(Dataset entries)

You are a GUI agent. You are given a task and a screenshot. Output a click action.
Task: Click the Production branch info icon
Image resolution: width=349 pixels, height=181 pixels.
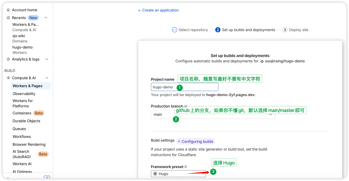tap(186, 106)
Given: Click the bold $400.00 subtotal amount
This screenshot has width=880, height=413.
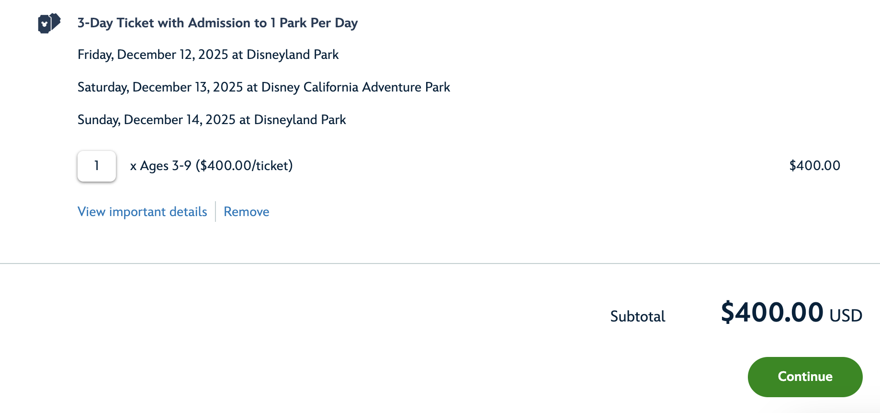Looking at the screenshot, I should (x=772, y=312).
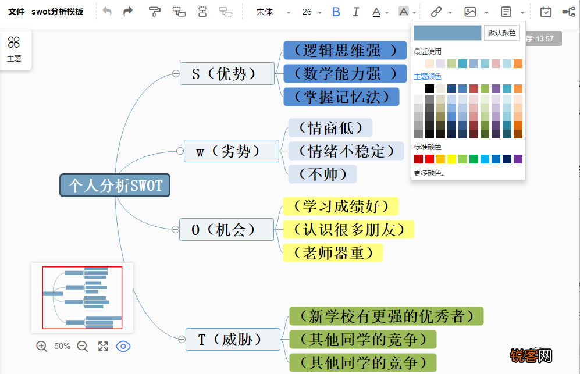
Task: Open the 宋体 font family dropdown
Action: (x=273, y=12)
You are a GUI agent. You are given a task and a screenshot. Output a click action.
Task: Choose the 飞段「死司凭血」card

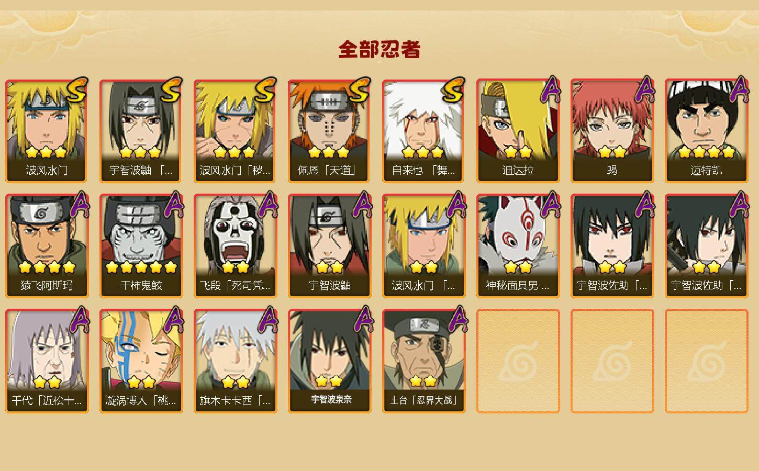(x=236, y=246)
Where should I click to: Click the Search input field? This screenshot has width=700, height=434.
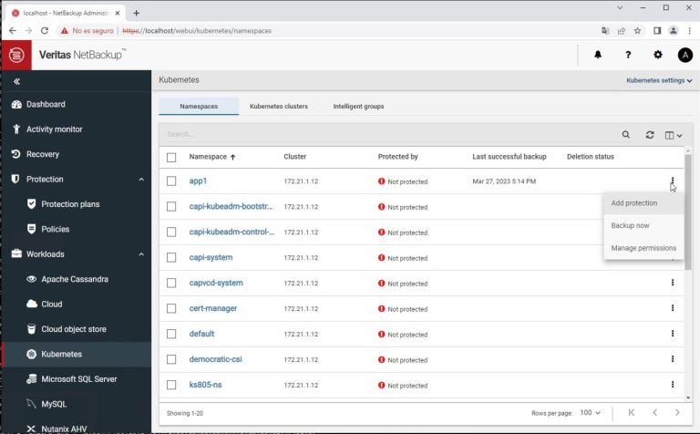(383, 134)
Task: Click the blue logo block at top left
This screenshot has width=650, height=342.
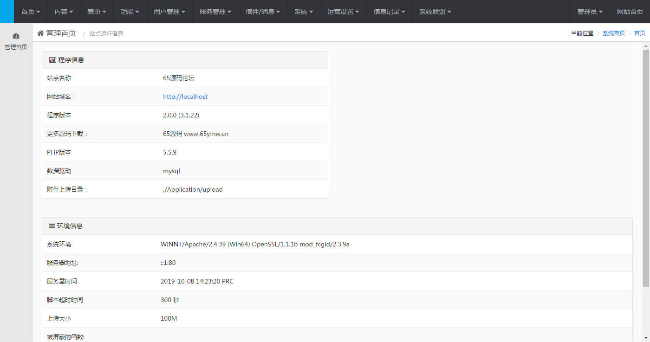Action: click(7, 12)
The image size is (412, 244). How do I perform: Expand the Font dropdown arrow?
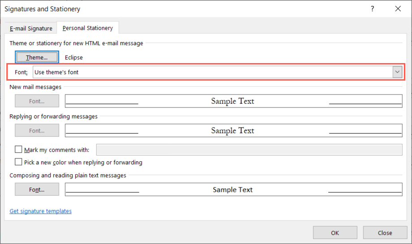397,72
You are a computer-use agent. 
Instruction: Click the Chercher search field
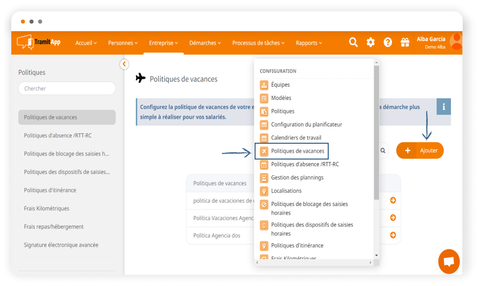pos(67,89)
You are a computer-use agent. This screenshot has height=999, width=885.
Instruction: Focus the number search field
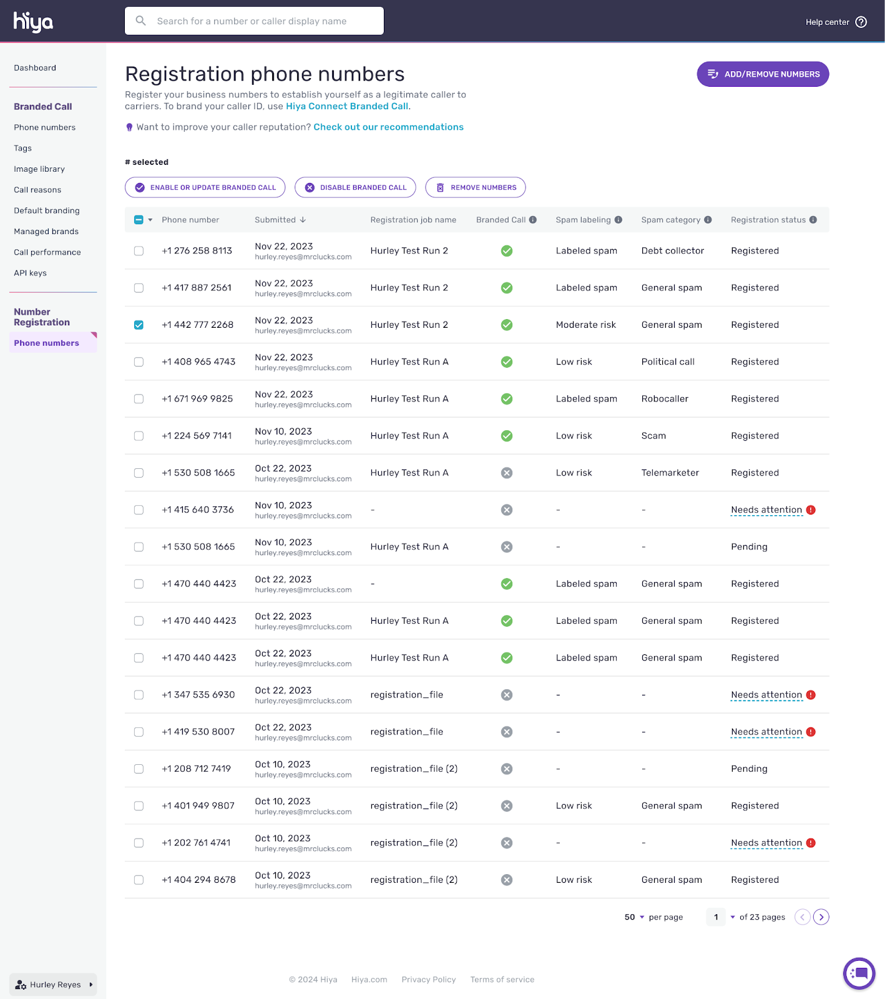[x=254, y=21]
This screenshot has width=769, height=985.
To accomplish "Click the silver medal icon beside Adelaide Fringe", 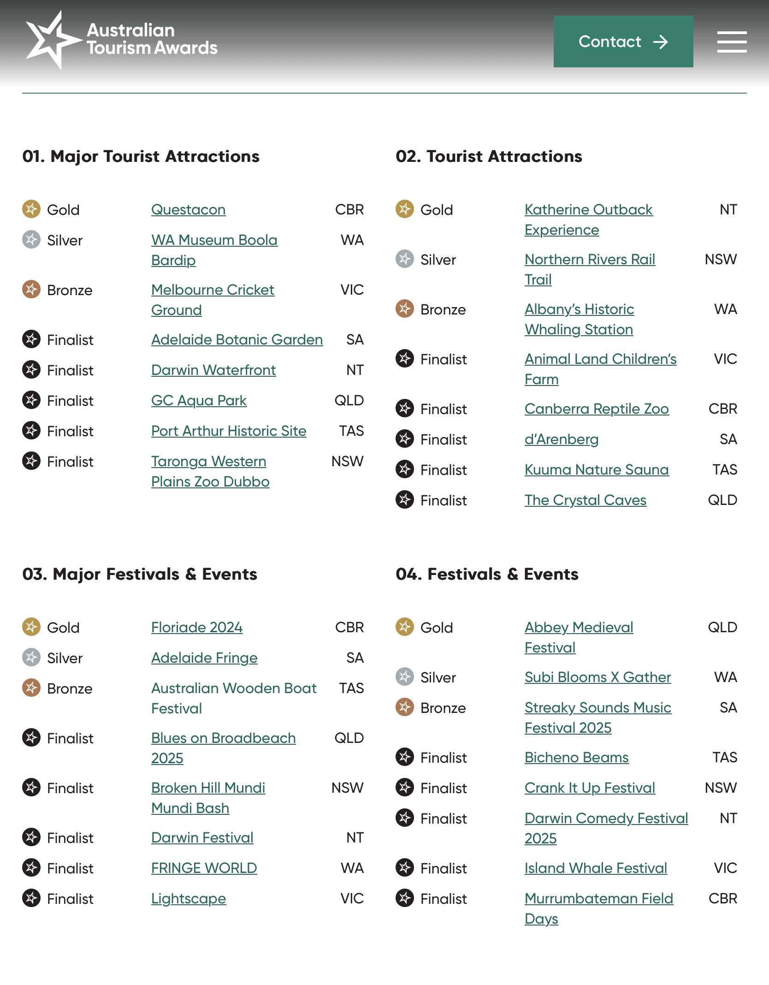I will [31, 658].
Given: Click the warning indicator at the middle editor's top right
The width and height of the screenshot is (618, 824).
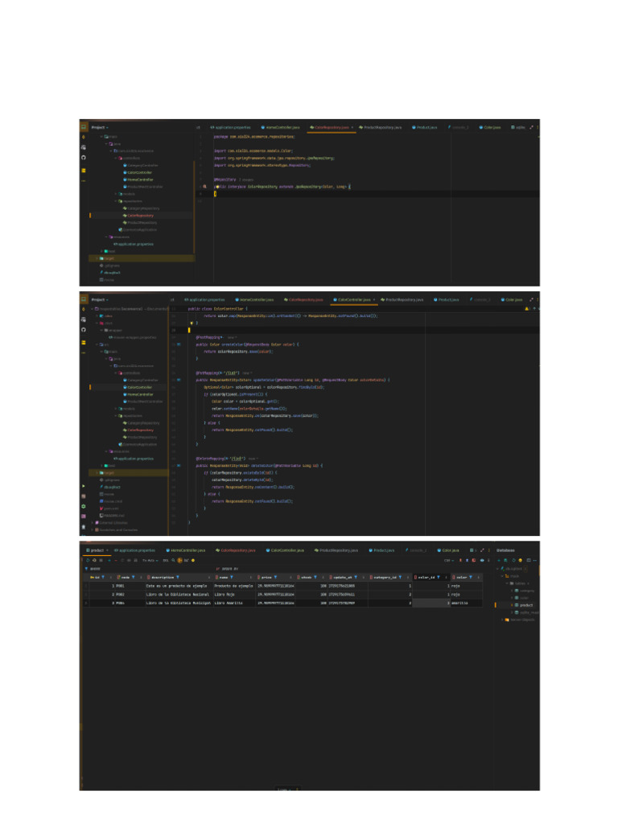Looking at the screenshot, I should click(x=527, y=307).
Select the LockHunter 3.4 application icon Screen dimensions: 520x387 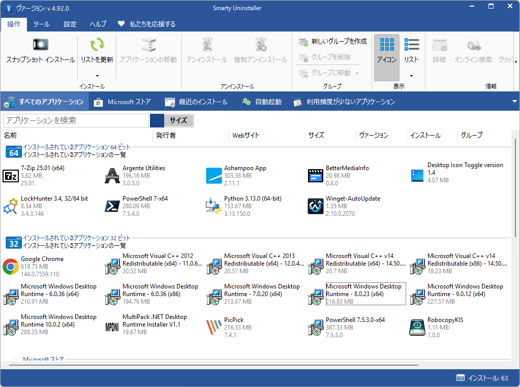tap(11, 206)
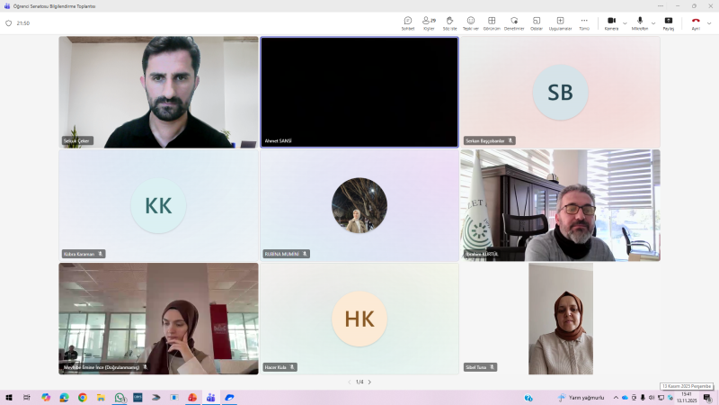Open WhatsApp from the taskbar
This screenshot has width=719, height=405.
pyautogui.click(x=120, y=397)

▶ **Work item**: If a line of the records above holds the word "computer", show it.

▶ **Task response**:
You are a computer-use agent. 
You are a computer-use agent. This screenshot has height=999, width=885.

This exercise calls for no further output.